Sunday 12th April 29:02.00N 068:14.00W

Excellence of Dart
Peter Coxon
Sun 12 Apr 2015 14:30

274 miles sousouwest of Bermuda at 1030hrs and motoring under a near cloudless sky and a peaceful sea with 3K of wind only. We are now in the North Atlantic with nothing to see but bright blue sea, sky blue sky ( funnily enough) and navy blue boat and cockpit cushions> even the towels and my shorts are dark blue. The only real contrast apart from gradually re-tanning brown skin is the white of the sails and coach roof together with some harmless looking fluffy clouds to starboard.

We are motoring now at a conservative 6.4K and 1500 Revs and at this rate we should sight land before dawn on Tuesday and hope to slip into St Georges in Bermuda soon after first light. Obviously one can never predict with certainty but that is the current thinking. There may be a bit more wind tomorrow to speed us along yet we can’t enter before dawn anyway so we’ll bide our time for now and try to catch some fish.

We had a some success with the fish with Richard and Sheila aboard between The Dominican Republic and Jamaica, although he might suggest that was down to him...

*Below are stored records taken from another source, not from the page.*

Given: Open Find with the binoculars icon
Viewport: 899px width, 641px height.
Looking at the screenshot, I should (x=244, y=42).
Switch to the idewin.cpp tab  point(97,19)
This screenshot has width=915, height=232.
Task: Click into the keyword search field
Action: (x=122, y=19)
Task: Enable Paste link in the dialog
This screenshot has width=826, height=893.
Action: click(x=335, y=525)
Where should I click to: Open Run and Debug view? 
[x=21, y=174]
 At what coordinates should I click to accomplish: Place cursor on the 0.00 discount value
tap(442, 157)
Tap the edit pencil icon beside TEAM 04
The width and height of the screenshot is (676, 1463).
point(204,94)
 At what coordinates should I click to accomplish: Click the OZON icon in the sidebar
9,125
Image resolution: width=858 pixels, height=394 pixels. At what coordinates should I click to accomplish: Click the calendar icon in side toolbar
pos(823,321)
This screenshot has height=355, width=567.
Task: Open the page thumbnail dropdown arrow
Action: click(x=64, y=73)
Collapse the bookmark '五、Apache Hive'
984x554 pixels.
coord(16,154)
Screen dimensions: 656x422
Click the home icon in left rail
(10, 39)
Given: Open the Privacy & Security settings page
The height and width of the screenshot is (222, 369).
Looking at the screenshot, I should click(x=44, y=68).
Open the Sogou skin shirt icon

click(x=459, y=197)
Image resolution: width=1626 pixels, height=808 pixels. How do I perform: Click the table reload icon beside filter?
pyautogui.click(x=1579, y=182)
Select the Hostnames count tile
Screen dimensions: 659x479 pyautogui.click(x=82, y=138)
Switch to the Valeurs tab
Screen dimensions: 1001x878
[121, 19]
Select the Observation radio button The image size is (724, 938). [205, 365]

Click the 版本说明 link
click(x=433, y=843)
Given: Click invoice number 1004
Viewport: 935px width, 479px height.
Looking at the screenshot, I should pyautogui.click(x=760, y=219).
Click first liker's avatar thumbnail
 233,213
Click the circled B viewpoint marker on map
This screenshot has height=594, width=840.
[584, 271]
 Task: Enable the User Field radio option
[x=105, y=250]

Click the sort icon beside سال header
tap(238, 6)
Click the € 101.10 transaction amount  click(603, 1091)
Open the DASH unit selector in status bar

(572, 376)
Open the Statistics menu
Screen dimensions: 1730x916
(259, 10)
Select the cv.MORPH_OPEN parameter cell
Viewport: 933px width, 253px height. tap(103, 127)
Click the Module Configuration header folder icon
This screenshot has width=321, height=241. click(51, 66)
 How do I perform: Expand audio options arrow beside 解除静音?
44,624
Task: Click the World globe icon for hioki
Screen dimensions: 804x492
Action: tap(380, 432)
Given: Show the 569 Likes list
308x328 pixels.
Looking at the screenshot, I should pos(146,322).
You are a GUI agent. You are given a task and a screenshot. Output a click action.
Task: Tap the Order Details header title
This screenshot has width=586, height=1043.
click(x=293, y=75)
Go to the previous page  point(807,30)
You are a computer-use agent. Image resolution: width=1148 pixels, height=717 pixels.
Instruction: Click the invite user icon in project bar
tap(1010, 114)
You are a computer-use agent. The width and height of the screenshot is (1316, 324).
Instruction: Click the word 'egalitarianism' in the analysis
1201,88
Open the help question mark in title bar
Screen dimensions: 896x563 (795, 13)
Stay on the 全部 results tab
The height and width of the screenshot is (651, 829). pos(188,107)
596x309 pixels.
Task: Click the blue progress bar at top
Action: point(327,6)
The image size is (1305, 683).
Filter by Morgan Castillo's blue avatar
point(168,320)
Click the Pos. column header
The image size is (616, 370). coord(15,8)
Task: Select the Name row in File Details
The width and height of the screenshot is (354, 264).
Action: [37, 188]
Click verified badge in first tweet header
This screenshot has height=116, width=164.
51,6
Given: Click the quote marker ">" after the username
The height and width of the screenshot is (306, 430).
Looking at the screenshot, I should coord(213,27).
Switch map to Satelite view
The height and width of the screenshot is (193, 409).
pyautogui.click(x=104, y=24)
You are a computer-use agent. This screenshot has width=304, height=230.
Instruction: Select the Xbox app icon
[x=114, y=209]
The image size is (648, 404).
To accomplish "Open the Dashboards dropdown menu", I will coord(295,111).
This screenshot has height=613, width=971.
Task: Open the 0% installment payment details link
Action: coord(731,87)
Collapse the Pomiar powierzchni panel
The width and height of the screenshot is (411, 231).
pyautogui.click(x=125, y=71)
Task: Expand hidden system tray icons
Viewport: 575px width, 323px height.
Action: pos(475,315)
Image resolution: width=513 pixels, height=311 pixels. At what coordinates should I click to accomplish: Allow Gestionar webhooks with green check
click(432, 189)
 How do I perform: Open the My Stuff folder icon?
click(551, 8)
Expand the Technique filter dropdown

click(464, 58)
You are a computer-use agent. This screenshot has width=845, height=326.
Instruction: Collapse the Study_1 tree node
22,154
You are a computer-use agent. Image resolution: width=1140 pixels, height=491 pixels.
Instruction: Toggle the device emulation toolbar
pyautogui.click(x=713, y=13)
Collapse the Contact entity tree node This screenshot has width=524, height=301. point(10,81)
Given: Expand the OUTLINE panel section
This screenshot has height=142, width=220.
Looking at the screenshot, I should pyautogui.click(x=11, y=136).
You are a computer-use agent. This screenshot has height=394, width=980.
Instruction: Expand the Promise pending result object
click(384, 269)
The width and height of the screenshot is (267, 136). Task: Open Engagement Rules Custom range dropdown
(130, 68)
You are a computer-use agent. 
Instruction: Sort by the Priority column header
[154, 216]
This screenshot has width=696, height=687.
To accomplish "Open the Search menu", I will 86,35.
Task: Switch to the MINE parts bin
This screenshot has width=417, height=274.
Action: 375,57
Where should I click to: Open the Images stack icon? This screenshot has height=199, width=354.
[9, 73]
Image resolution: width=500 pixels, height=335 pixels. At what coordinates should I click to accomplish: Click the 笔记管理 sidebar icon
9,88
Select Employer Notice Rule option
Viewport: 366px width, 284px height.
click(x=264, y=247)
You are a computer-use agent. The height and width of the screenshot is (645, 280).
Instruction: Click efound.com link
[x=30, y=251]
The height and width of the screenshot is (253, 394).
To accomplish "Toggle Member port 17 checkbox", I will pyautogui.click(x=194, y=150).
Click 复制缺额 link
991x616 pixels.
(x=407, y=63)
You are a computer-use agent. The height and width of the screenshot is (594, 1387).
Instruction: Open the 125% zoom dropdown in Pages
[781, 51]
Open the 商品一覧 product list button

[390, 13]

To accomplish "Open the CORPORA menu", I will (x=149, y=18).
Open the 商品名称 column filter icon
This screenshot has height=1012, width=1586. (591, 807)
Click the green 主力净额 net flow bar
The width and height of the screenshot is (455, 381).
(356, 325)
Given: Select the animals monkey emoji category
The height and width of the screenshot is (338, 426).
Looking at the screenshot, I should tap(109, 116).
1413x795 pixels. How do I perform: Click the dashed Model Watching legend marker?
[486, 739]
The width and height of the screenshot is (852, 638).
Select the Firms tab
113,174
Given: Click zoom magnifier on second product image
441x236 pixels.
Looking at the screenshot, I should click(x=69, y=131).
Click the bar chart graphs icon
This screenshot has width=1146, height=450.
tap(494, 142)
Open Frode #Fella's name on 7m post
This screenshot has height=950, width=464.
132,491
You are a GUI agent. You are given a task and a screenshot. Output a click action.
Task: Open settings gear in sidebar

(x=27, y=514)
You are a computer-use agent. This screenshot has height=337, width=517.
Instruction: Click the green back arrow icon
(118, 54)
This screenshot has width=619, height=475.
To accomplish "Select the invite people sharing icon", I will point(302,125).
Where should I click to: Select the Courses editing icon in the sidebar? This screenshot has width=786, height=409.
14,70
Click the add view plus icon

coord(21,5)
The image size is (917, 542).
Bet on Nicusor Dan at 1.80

Either way I have hope on the one hand whilst also noticing that this sea area seems amazingly devoid of anything. A few flying fish, one now hooked on as bait, but to date on this trip from Jamaica no dolphin or other signs of sea life and since the Bahamas no bird life either. Even in mid Atlantic on the way over we would spot say a Tropic bird a thousand miles from land but here so far nothing, nowt, zilch.

Even the last spotted ship was over 40 hrs ago I think- not sure as it is easy to lose track of time. Actually I am finding some of this quite meditative. Little to do in these conditions. The boat is mostly taking care of herself. Lots of reading, writing, thinking, planning, wondering, imagining, dozing  then more active bouts of exercise – press ups, sit ups, planks, squats and some yoga stretches – anything that can be done whilst keeping your bottom on the deck or your hands firmly gripping something substantial like the deck or the shrouds. The preparation and eating of the meals punctuates the day.

Night watch consists of cat napping with an alarm set for every 14 minutes to ensure I scan the horizon, check the course and the set of the sails then immediately re set the alarm and  lie down again usually to fall into an instant, if mostly light sleep. The 14 minutes is a bit of a trade off but essentially it is based on the fact that if there is no ship in sight on the last sweep of the horizon then any large vessel just below the horizon and heading our way is unlikely to be upon us in the next 13 minutes say. A big ship can usually be seen, with good visibility, over 6 miles away. If heading directly for us at say 20K it would take it over a quarter of an hour to bear down on us. If it was head on we have to add our own speed of 6-8K so at a closing speed of say 27K we have 13 minutes minimum to get out of the way. So ok I have become lazy- I used to set the alarm for 12 minutes but that comes round far too quickly!!

Last night I was off watch immediately after a light supper and went to bed, read a couple of pages then had my best and deepest sleep of the trip- the engine was on, there was no wind and so little to listen out for. Also with the engine on it is no problem to draw power to keep the radar on and with 2 ‘alarm zones’ set that provides even more comfort with the confidence that all bar the smallest of boats are ‘usually’ detected when the vessels are still miles away.  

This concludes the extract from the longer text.